Kronborg, Egeskov, and Frederiksborg in Denmark are strong King of the Castle contenders, but Dragsholm in the northwest of Zealand, has the most ghoulish guests, writes CAROLINE HURRY

Had I known we’d spend a night at a haunted castle, I might have brought some holy water to sprinkle about, but it was my husband’s idea of a wedding anniversary surprise. Not a bad one, though, as Dragholm’s uneven walls embrace a Michelin-starred restaurant featuring tasty titbits by former Noma chef, Claus Henriksen, and fine wines from the cellar.

Dragsholm served as a jail between 1536 and 1664, incarcerating any aristocrat who insulted the king.

First built in 1215, Dragsholm served as a jail between 1536 and 1664, incarcerating any aristocrat who insulted the king. For 10 years, James Hepburn, Scotland’s 4th Earl of Bothwell and third husband of Mary Queen of Scots, was chained here to a pillar ‒ still on display ‒ until his death aged 44 on April 4 1578. Hepburn is just one of 100 ghosts said to haunt Dragsholm, now a boutique hotel in Hørve.
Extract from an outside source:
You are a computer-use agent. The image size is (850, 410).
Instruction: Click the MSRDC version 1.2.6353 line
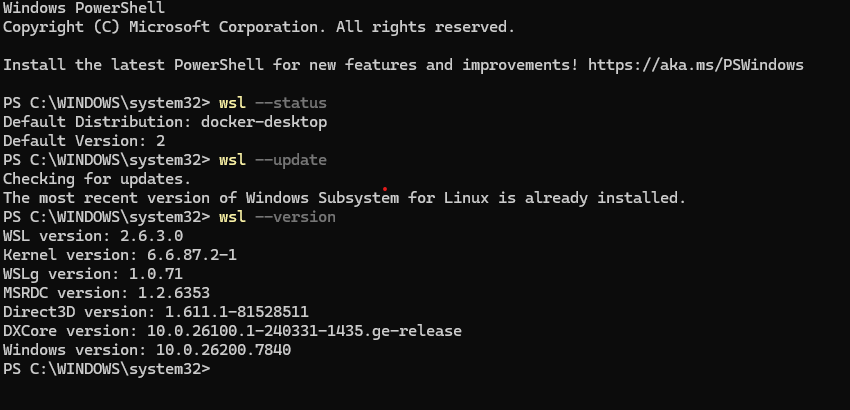(x=107, y=293)
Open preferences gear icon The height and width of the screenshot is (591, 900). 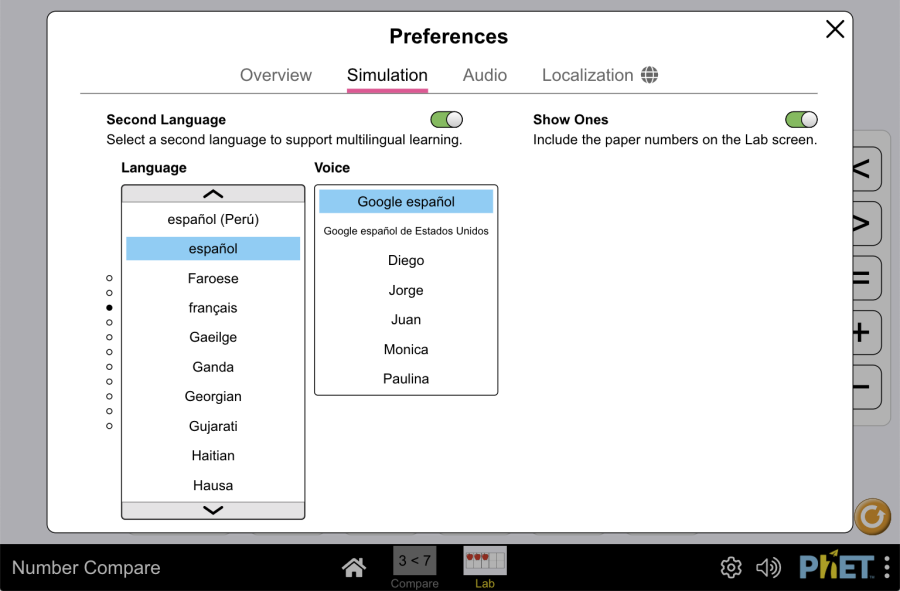731,568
Bicycles for hire in the grounds of Dragsholm Castle. Picture: Caroline Hurry

Some claim to have glimpsed Hepburn’s ghostly funeral carriage conveying his coffin to the nearby Fårevejle church that displayed his mummified remains until recently, but I witnessed no such thing. Neither did I see the famous White Lady wandering the corridors, said to be the ghost of Celestine de Bayonne Guildenstern impregnated by a stable groom.

Part of the moat around Dragsholm Castle. Picture: Caroline Hurry

Her father had promised her to a nobleman and, on discovering her condition, drugged her at a celebratory dinner and had her bricked up inside the castle wall. Her skeleton in a dirty white dress ‒ jaw frozen in a petrified scream ‒ was uncovered during 1910 structural renovations and remains in situ. That I did see, and the horror haunts me still!

View from my window at Dragsholm

In the wee hours, I awoke with a start. Something ‒ or someone ‒ kept switching on the bathroom light. It would shine for a few minutes, then go dark. My husband snored on despite my persistent prodding, so I got up to gaze across the moonlit garden and fields, listening for clanking chains or deathly moans. Nothing! (Ikke noget, in the vernacular.) Spousal groans came the next morning on inspection of the DKK7000 (R15 900) bill for a one-night stay with dinner and a rather mediocre, gluten-heavy breakfast.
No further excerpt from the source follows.